[Start of section]

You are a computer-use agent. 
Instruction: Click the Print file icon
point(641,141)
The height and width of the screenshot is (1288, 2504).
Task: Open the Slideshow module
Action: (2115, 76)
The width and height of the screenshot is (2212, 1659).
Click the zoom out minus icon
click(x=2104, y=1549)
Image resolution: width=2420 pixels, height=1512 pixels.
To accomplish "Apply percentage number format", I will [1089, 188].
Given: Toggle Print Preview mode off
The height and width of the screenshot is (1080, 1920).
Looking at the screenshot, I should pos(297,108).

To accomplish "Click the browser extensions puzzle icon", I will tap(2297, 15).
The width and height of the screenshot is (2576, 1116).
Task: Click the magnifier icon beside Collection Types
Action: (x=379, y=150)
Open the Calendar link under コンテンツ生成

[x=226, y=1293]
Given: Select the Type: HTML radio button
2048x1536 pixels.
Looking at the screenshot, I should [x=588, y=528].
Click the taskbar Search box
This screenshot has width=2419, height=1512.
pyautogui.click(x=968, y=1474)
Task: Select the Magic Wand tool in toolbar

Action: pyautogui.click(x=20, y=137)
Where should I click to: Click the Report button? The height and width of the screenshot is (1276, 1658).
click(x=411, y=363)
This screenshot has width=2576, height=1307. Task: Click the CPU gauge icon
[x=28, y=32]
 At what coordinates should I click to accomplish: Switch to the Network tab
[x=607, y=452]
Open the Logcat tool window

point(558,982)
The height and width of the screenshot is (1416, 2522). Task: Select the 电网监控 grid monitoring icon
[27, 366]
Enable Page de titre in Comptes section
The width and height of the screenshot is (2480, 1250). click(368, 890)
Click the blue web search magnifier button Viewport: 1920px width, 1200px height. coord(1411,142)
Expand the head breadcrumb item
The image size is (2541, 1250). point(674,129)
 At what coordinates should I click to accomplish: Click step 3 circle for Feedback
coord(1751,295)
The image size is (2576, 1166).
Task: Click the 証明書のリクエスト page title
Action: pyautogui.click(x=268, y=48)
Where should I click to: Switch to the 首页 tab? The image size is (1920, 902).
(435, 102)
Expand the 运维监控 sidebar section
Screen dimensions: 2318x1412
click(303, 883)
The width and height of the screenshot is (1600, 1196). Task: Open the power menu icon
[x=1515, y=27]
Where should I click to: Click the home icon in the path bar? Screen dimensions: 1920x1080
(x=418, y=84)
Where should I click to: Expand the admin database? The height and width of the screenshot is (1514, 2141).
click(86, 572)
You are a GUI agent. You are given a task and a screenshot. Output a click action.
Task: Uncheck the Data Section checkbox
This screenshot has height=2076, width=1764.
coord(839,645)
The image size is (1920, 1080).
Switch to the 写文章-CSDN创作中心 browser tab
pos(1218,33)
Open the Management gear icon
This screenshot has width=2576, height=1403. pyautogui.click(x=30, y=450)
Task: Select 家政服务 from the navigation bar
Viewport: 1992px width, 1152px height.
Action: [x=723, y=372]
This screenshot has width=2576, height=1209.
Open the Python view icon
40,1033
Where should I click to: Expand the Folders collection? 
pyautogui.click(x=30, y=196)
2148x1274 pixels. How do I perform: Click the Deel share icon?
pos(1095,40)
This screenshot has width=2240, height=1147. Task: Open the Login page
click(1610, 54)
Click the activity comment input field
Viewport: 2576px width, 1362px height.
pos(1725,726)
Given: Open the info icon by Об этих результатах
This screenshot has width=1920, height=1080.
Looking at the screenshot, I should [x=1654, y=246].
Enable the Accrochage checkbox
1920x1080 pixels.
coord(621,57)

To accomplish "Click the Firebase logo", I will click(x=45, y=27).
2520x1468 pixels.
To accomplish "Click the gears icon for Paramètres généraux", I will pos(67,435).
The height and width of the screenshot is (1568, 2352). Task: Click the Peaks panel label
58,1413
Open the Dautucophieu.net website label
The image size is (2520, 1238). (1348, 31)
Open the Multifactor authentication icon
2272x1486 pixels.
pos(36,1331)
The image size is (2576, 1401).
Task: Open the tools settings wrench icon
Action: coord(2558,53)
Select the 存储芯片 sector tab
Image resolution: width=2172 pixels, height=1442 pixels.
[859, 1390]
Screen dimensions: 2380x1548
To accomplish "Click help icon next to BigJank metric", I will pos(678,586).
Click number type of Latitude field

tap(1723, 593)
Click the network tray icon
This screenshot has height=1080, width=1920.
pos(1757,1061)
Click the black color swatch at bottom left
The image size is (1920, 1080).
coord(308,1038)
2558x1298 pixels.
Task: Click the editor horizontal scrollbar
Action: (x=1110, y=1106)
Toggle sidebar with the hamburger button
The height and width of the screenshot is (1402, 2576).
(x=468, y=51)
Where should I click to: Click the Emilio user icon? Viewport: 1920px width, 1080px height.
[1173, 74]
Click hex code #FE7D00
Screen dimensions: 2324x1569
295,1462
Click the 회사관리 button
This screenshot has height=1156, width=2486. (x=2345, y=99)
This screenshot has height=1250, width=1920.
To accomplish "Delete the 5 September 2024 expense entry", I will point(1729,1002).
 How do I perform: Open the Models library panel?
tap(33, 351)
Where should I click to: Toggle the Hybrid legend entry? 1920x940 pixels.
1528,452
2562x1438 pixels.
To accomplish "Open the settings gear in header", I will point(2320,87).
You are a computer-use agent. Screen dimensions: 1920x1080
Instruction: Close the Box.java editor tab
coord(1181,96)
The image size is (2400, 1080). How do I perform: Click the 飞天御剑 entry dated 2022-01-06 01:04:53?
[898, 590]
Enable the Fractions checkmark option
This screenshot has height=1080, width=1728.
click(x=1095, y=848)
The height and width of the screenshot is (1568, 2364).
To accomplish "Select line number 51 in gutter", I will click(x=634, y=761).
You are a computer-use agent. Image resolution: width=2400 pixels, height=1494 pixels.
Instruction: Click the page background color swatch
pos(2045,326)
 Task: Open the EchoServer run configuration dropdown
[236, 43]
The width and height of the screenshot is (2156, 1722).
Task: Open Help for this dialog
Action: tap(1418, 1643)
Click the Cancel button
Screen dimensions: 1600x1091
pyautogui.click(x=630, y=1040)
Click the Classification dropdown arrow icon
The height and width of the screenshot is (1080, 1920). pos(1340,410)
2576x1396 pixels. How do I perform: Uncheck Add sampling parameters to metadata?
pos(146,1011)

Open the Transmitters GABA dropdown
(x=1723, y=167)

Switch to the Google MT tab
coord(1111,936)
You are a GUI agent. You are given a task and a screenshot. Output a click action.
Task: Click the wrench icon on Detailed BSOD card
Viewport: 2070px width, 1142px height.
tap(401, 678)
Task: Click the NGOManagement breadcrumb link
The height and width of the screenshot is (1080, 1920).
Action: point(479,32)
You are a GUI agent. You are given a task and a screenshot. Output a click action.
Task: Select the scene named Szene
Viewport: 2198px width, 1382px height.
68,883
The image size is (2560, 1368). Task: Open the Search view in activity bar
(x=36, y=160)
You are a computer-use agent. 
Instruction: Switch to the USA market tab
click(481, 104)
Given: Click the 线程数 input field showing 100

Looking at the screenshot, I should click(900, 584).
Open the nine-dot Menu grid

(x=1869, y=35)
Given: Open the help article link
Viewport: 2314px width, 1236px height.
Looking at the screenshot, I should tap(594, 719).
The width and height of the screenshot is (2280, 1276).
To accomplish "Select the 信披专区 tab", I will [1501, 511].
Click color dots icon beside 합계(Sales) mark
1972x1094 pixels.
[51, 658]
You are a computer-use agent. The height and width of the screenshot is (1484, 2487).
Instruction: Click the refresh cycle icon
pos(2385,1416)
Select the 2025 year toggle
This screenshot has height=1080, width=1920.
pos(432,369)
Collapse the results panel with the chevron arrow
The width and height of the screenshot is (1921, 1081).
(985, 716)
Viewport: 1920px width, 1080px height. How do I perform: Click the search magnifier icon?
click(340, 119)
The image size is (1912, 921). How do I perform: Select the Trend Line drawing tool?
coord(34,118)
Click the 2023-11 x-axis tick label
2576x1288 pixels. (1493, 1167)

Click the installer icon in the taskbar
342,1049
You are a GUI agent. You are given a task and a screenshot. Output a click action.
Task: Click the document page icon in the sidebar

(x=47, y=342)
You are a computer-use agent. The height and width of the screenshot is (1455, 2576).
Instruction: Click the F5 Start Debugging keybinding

[End of section]

TASK =>
If a line in the entries holds the string "computer", copy it.

OUTPUT =>
You are a computer-use agent. 
You are a computer-use agent. Screen dimensions: 1920x1080
You are a computer-use agent. Image resolution: width=2400 pixels, height=1494 pixels.
You are a computer-use agent. 
You are a computer-use agent. The height and width of the screenshot is (1484, 2487).
You are a computer-use agent. The height and width of the screenshot is (1455, 2576).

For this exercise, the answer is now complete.